A mixture model is a statistical model that assumes data arises from a combination of several underlying probability distributions, each representing a distinct subgroup within the data. Each data point is assumed to be generated by one of these components, with each component following its own probability distribution. In this way, mixture models provide a flexible way to model data from heterogeneous sources.
A Dirichlet process mixture model (DPMM) is a type of mixture model in which the mixing distribution is unknown and assigned a Dirichlet Process (DP) prior. This approach differs from a mixture of DPs, where the parameters of the DP are treated as random.
The idea is to incorporate the DP within a hierarchical Bayesian model to impose a prior on the unknown distribution of certain parameters, resulting in semiparametric Bayesian models.
Instead of managing the extensive number of parameters in finite mixture models with many mixture components, it is more practical to use an infinite-dimensional specification by assuming a random mixing distribution that is not limited to a specific parametric family.

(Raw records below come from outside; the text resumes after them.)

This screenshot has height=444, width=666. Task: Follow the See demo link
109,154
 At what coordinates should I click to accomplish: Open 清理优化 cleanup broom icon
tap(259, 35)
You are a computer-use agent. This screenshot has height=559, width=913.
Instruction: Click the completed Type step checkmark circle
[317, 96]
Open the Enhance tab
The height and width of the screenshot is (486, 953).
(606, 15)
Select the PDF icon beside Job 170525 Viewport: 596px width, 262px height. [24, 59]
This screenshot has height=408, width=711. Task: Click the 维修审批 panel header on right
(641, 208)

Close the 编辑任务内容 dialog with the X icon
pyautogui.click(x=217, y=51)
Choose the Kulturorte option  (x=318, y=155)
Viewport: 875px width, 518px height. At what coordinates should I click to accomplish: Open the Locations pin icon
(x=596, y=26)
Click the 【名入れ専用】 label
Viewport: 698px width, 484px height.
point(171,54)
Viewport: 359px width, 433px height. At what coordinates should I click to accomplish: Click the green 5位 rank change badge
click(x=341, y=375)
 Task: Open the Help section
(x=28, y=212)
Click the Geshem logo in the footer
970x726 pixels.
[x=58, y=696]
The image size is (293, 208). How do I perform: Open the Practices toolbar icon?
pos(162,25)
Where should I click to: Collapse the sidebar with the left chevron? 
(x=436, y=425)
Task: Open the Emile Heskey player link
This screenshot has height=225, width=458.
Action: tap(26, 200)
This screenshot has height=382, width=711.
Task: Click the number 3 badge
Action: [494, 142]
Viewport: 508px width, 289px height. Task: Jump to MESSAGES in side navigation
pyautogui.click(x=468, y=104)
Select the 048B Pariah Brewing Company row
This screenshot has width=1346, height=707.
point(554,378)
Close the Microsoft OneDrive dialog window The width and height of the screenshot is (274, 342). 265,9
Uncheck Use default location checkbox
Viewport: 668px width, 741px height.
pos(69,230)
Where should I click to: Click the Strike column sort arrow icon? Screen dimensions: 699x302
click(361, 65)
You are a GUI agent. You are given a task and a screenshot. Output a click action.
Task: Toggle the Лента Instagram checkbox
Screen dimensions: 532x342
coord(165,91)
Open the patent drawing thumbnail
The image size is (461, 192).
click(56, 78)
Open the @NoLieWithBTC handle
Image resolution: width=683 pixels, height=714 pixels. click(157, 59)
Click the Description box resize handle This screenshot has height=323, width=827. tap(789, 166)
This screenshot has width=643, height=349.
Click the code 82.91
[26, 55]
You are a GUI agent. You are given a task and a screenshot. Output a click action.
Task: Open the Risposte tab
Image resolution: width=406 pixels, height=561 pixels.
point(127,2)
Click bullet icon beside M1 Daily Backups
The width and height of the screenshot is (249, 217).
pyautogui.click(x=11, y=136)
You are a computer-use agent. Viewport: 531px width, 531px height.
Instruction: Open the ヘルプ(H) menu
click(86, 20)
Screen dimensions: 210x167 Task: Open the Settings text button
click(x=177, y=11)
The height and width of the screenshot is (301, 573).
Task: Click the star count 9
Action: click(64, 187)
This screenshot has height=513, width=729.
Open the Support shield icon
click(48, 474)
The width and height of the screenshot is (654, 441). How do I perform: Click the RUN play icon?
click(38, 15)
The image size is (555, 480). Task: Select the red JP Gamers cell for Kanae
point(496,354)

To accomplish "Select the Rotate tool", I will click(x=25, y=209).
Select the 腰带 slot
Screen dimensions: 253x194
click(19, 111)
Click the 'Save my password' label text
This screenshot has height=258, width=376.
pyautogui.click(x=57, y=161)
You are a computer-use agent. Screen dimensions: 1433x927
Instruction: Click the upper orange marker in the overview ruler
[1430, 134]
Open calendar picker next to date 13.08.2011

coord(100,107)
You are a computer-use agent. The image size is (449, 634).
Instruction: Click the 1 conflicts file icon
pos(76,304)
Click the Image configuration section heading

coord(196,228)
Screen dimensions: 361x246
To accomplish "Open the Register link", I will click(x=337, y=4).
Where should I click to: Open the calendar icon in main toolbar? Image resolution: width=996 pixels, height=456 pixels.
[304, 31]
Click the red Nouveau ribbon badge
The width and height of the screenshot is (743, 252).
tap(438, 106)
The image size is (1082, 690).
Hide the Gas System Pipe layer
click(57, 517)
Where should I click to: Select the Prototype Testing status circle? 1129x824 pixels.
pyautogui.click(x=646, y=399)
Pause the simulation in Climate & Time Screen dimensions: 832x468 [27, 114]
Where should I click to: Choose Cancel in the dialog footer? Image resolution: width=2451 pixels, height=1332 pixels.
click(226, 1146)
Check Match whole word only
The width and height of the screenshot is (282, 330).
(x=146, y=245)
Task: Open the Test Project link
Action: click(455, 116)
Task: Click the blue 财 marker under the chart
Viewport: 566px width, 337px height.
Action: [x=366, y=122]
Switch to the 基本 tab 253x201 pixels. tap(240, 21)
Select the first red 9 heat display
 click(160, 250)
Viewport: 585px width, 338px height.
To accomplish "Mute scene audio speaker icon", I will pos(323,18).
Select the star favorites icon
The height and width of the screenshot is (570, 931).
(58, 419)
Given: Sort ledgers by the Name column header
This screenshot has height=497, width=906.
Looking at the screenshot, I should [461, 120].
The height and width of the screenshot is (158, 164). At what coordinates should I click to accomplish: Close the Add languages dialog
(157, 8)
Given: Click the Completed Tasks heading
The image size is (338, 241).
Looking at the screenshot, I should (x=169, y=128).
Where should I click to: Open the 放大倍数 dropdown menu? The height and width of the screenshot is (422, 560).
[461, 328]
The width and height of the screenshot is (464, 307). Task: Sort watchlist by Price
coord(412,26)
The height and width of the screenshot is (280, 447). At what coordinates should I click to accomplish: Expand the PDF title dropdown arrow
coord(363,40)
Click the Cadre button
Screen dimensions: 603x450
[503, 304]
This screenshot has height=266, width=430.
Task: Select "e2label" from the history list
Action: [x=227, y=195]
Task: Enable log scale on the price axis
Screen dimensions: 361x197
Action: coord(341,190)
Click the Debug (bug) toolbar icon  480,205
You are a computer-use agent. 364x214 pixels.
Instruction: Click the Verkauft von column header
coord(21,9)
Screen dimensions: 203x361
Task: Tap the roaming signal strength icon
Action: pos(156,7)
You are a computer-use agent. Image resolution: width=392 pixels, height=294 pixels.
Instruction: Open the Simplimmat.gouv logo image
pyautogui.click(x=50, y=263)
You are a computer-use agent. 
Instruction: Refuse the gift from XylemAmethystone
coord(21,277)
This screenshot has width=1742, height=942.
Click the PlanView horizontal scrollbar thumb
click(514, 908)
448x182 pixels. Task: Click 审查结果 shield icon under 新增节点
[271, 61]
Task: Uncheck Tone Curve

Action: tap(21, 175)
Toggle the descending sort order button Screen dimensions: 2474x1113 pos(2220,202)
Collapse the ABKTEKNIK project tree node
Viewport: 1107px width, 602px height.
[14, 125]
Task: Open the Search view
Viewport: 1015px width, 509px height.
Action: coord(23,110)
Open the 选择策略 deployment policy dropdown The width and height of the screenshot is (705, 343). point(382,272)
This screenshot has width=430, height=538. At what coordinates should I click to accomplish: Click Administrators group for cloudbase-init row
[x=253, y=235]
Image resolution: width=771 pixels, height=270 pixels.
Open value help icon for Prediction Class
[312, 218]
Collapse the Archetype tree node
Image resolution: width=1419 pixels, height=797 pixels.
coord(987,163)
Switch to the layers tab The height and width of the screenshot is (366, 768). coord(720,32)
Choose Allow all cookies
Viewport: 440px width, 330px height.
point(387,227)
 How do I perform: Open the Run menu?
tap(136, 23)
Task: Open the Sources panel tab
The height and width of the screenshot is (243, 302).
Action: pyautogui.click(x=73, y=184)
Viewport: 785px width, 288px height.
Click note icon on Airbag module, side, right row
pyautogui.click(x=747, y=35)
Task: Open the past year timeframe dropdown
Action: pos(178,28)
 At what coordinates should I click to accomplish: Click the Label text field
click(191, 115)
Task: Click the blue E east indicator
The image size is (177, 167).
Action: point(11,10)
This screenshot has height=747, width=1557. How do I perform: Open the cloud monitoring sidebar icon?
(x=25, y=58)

A finite mixture model can be reformulated in different ways. For instance, in the case of \(K=2\) components, we can introduce auxiliary random variables \(L_1, \ldots, L_n\) such that \(L_i = 1\) if \(y_i\) originates from the \(\textsf{N}(\mu_1, \sigma_1^2)\) component, and \(L_i = 2\) if \(y_i\) is drawn from the \(\textsf{N}(\mu_2, \sigma_2^2)\) component.
The model can then be expressed as follows: \[ \begin{align} y_i \mid L_i, \mu_1, \mu_2, \sigma_1^2, \sigma_2^2 &\sim \textsf{N}(y_i \mid \mu_{L_i}, \sigma_{L_i}^2) \\ \Pr(L_i = 1 \mid w) & = w \\ \Pr(L_i = 2 \mid w) & = 1 - w \\ (w, \mu_1, \mu_2, \sigma_1^2, \sigma_2^2) &\sim p(w, \mu_1, \mu_2, \sigma_1^2, \sigma_2^2) \end{align} \] If we marginalize over \(L_i\) for \(i = 1, \ldots, n\), we recover the original mixture formulation. Indeed, to marginalize over \(L_i\), we compute the probability distribution of \(y_i\) by summing over the possible values of \(L_i\): \[ p(y_i \mid \mu_1, \mu_2, \sigma_1^2, \sigma_2^2, w) = \sum_{L_i=1}^{2} p(y_i \mid L_i, \mu_1, \mu_2, \sigma_1^2, \sigma_2^2) \, p(L_i \mid w)\,. \] Since there are only two possible values for \(L_i\), this becomes: \[ p(y_i \mid \mu_1, \mu_2, \sigma_1^2, \sigma_2^2, w) = p(y_i \mid L_i = 1, \mu_1, \sigma_1^2) \cdot w + p(y_i \mid L_i = 2, \mu_2, \sigma_2^2) \cdot (1 - w)\,. \] Now, substituting the conditional distributions of \(y_i\) given \(L_i\), we get: \[ p(y_i \mid \mu_1, \mu_2, \sigma_1^2, \sigma_2^2, w) = w \cdot \textsf{N}(y_i \mid \mu_1, \sigma_1^2) + (1 - w) \cdot \textsf{N}(y_i \mid \mu_2, \sigma_2^2)\,. \]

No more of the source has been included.